You’re right, it is hard. But my general approach to problems is to start by solving the hard problem, and then worry about the easy problems later. After all, if you start by solving the easy problems, you often find that you’ve backed yourself into a corner and made the hard problem even harder. But, “why?” is a fair question to ask here. Kubernetes already has a scheduler, and it works pretty well in most cases. On top of that, 95% of the Kubernetes ecosystem is written in Golang, and all the libraries, tools, and support for Kubernetes assume that you’re working in Go. So why are we writing a new scheduler in a non-standard language?
Well, let’s back up a second. We’re not going to write a full-featured Kubernetes scheduler out of the gate (not yet, at least!) The main goals of this particular project are to a) understand a bit more about what goes on “behind the scenes” in Kubernetes scheduling, and b) evaluate whether Rust is a feasible language for Kubernetes development. So our target in this project is to build the dumbest possible Kubernetes scheduler just to see if we can get something to work.

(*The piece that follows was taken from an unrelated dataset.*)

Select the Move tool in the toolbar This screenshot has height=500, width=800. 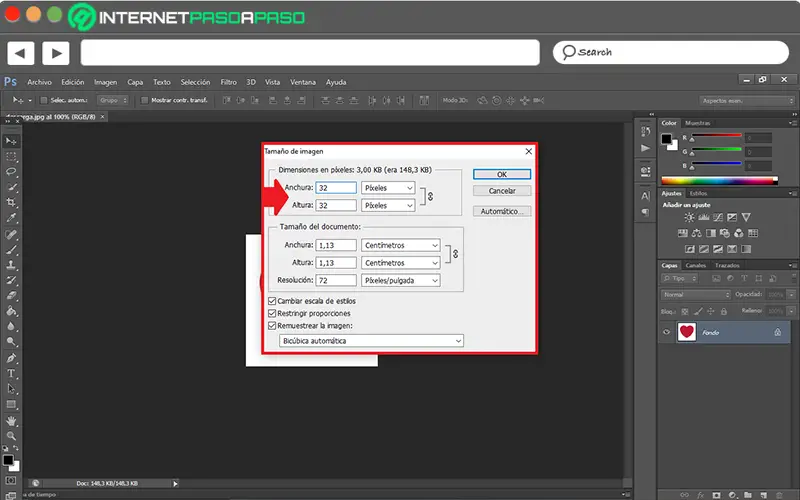11,141
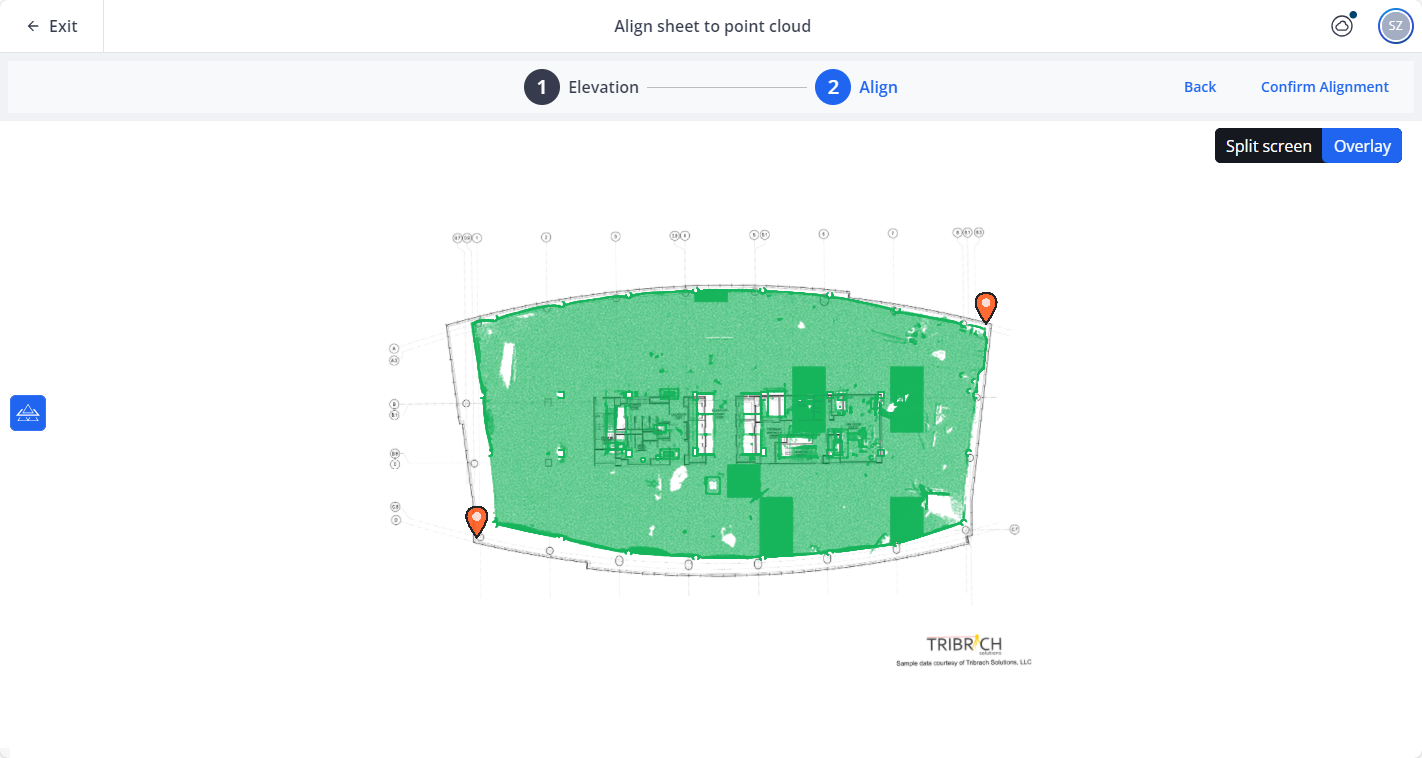
Task: Click Confirm Alignment
Action: [1324, 87]
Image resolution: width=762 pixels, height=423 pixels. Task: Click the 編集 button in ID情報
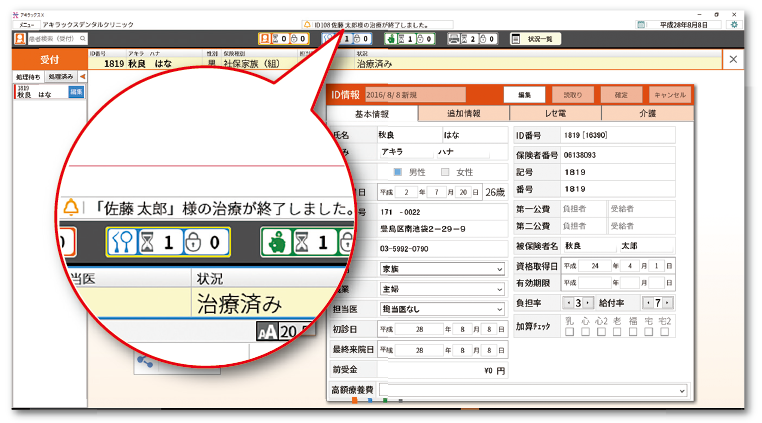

By the way, I’m going to assume some degree of familiarity with both Kubernetes and Rust in this post, which may limit my audience somewhat, though I’ll try to explain some concepts as they come up.
The Prelude
As a prelude1 to this post, let’s take a look at our goals in a bit more detail:
Understanding what goes on “behind the scenes” in Kubernetes scheduling. Most Kubernetes developers “know” how scheduling works, at least at a high level: a new pod comes in, the Kubernetes scheduler picks it up and tries to find a node that satisfies all the pod’s scheduling constraints, and then it “binds” the pod to the node if it matches the constraints, or it marks the pod as “unschedulable” if no such node exists. But there’s actually a bit more to it than that, so we’ll explore some of the details in this project.
Evaluate whether Rust is a feasible language for Kubernetes development. We’re going to be using the kube crate as a part of the kube-rs project, which also relies on the k8s-openapi crate to actually bring in all the Kubernetes object types. The k8s-openapi crate is by-and-large auto-generated from the Kubernetes API spec, and the kube crate adds a bunch of nice-to-haves on top of that, but are they actually suitable for developing something as low-level as a scheduler? We’ll find out more in this post.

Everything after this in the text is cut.